━━━━━ SELECTED TEXT ━━━━━

Modeling State Shifting via Local-Global Distillation for Event-Frame Gaze Tracking

TL;DR

The paper addresses passive gaze estimation by fusing event-based and frame-based data. It reframes gaze as a state shift to registered anchor states and proposes a two-stage coarse-to-fine framework with local expert networks, followed by a local-global latent denoising diffusion distillation into a global student. Through hard and soft distillation losses and a diffusion-based denoising strategy, the method achieves substantial gains over state-of-the-art, with near-eye MAE around 1.93° and high accuracy on a hybrid event-frame dataset. The approach demonstrates improved robustness to event noise and cross-modal fusion, offering a practical, high-temporal-resolution solution for real-time gaze tracking.

Abstract

This paper tackles the problem of passive gaze estimation using both event and frame data. Considering the inherently different physiological structures, it is intractable to accurately estimate gaze purely based on a given state. Thus, we reformulate gaze estimation as the quantification of the state shifting from the current state to several prior registered anchor states. Specifically, we propose a two-stage learning-based gaze estimation framework that divides the whole gaze estimation process into a coarse-to-fine approach involving anchor state selection and final gaze location. Moreover, to improve the generalization ability, instead of learning a large gaze estimation network directly, we align a group of local experts with a student network, where a novel denoising distillation algorithm is introduced to utilize denoising diffusion techniques to iteratively remove inherent noise in event data. Extensive experiments demonstrate the effectiveness of the proposed method, which surpasses state-of-the-art methods by a large margin of 15$\%$. The code will be publicly available at https://github.com/jdjdli/Denoise_distill_EF_gazetracker.

━━━━━

### TO DO
• A. Copy the stretch of the gaze tracking page from "The paper addresses" through "real-time gaze tracking.".
• B. According to the gaze tracking page, by how large a margin does the proposed method surpass state-of-the-art methods?
The items that follow have nothing to do with the gaze tracking page.

━━━━━ EXTRACTED INFORMATION ━━━━━

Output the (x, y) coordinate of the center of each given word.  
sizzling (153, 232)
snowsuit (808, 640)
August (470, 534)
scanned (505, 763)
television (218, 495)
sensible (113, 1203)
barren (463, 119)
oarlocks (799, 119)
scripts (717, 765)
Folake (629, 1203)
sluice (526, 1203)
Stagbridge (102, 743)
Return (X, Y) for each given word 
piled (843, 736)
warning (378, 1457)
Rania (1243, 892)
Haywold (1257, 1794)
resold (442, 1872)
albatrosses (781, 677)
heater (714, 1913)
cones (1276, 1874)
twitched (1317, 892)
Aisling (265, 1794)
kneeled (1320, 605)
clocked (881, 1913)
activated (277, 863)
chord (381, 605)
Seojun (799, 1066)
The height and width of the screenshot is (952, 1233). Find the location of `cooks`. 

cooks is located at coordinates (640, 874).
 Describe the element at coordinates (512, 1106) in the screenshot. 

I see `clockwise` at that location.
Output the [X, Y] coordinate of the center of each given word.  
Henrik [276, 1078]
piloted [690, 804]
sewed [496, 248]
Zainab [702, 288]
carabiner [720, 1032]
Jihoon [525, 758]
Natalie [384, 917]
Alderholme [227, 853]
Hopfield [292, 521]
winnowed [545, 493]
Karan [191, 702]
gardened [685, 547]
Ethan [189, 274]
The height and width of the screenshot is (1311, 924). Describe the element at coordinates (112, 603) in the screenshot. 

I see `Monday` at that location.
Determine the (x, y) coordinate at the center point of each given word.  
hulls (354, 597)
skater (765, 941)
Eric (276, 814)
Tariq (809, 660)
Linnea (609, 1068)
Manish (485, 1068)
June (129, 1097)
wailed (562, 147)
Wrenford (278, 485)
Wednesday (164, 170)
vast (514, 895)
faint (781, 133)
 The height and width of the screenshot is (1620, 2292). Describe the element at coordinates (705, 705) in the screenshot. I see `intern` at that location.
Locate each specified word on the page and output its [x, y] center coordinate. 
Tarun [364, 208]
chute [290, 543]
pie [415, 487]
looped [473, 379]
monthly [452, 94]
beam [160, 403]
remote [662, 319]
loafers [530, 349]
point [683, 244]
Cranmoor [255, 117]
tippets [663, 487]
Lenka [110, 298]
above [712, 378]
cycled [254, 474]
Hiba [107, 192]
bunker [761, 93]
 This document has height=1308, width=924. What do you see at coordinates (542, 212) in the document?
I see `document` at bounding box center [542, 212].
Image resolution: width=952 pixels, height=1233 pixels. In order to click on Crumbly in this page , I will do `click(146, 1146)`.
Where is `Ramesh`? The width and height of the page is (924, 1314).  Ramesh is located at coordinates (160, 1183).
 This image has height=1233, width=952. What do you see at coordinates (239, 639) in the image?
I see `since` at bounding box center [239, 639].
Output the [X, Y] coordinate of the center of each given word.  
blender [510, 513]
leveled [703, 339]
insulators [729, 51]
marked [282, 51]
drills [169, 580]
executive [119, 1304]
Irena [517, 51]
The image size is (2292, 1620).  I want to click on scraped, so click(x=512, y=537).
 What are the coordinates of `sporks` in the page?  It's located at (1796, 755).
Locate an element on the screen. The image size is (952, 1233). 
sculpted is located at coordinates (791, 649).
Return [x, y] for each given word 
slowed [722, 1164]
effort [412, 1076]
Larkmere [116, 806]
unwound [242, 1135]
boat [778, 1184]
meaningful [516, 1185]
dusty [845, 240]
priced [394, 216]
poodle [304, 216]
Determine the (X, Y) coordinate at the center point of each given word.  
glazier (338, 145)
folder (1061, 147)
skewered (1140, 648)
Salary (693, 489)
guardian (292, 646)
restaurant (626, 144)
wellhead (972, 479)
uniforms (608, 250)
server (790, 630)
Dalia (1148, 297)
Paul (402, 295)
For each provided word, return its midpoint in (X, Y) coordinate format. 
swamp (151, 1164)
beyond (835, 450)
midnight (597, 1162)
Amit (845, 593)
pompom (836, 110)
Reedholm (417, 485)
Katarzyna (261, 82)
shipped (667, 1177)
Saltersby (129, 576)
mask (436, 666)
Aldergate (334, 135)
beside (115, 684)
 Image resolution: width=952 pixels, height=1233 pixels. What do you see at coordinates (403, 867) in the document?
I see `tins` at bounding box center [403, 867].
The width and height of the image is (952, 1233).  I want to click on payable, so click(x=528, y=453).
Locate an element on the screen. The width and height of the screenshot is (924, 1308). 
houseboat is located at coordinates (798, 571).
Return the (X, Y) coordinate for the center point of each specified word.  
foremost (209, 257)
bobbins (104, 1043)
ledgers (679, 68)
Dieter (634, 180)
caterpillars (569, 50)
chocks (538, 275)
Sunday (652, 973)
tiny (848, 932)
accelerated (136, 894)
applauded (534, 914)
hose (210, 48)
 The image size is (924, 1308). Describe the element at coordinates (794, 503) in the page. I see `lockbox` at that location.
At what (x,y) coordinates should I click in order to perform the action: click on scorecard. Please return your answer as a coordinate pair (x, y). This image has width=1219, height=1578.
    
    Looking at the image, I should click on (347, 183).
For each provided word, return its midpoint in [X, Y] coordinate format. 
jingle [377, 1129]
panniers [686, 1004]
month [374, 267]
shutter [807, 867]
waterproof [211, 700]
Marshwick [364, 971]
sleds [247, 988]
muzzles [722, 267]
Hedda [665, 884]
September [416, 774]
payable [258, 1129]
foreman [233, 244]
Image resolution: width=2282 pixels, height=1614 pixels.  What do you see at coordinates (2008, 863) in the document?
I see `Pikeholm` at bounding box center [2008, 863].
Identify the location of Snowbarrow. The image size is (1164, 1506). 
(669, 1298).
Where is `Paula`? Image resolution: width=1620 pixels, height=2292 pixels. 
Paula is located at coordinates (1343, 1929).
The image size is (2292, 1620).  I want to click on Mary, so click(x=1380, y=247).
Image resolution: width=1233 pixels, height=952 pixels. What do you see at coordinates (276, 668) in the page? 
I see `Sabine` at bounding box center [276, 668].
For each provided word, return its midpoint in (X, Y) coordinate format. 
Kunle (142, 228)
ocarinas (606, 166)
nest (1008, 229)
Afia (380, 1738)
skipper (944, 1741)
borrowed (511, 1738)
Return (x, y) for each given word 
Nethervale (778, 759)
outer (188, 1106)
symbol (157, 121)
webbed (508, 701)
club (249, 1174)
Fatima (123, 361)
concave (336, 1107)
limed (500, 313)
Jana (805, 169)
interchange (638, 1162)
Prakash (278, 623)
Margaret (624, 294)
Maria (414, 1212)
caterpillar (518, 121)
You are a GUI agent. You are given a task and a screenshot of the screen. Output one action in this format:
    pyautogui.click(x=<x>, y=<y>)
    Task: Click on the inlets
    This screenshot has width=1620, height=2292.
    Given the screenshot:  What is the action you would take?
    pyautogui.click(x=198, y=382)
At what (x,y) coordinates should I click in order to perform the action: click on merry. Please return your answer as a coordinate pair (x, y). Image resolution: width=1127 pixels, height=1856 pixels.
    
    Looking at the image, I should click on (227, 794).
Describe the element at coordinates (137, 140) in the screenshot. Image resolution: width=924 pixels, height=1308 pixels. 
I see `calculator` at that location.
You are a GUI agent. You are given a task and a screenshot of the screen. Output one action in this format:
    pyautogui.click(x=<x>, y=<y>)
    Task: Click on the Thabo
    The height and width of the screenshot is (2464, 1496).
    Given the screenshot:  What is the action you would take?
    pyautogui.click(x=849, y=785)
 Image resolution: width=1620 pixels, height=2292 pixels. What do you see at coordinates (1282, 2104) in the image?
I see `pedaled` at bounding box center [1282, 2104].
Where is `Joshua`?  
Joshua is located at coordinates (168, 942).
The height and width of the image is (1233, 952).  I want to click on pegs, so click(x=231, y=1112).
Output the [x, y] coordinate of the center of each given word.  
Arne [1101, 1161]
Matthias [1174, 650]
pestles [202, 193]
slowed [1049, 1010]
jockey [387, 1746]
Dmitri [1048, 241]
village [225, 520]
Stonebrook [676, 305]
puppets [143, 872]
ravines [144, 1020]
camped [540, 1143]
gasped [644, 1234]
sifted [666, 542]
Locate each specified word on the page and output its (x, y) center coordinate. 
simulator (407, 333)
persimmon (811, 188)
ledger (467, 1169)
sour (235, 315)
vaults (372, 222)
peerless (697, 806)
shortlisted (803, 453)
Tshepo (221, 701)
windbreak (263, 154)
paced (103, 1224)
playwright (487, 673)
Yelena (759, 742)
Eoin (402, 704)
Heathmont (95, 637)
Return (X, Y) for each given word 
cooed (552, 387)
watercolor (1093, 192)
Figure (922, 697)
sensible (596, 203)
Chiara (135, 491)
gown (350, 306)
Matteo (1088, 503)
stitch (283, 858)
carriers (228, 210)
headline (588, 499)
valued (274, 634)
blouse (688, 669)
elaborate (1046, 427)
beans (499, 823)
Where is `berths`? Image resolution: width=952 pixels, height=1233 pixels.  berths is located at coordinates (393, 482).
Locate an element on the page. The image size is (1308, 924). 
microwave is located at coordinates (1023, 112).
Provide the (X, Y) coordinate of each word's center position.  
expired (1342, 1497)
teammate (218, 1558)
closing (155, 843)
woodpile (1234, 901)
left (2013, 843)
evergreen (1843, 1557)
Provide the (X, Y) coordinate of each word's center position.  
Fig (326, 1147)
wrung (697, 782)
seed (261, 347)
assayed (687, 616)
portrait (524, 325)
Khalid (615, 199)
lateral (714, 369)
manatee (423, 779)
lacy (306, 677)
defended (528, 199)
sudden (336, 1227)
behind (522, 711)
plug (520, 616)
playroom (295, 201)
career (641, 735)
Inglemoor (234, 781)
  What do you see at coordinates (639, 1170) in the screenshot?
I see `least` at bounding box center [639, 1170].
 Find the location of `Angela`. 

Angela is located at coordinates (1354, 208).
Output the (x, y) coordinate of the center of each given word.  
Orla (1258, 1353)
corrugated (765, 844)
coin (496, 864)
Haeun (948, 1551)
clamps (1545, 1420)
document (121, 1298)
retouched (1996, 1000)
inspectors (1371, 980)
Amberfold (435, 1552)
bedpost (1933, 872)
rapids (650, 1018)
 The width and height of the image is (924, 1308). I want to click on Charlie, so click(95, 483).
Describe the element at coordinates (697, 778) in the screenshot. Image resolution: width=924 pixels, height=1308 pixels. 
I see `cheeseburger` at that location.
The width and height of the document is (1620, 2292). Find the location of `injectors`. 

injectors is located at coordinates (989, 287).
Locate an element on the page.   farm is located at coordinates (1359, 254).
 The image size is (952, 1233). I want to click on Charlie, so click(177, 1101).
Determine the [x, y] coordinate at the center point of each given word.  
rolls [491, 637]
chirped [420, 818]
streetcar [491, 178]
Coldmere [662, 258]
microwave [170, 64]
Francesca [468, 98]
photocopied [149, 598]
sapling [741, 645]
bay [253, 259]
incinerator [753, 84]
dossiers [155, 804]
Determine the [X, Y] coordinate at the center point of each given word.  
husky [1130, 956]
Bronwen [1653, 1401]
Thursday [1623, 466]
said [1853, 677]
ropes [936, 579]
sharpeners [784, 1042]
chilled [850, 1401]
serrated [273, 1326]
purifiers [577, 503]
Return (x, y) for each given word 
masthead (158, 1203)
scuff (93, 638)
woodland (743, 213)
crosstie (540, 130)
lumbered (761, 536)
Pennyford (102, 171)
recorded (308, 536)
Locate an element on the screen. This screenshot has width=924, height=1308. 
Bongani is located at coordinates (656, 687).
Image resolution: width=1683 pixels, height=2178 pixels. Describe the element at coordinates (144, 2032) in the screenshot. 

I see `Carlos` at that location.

━━━━━

### REPLIES
• A.
The paper addresses passive gaze estimation by fusing event-based and frame-based data. It reframes gaze as a state shift to registered anchor states and proposes a two-stage coarse-to-fine framework with local expert networks, followed by a local-global latent denoising diffusion distillation into a global student. Through hard and soft distillation losses and a diffusion-based denoising strategy, the method achieves substantial gains over state-of-the-art, with near-eye MAE around 1.93° and high accuracy on a hybrid event-frame dataset. The approach demonstrates improved robustness to event noise and cross-modal fusion, offering a practical, high-temporal-resolution solution for real-time gaze tracking.

• B. 15%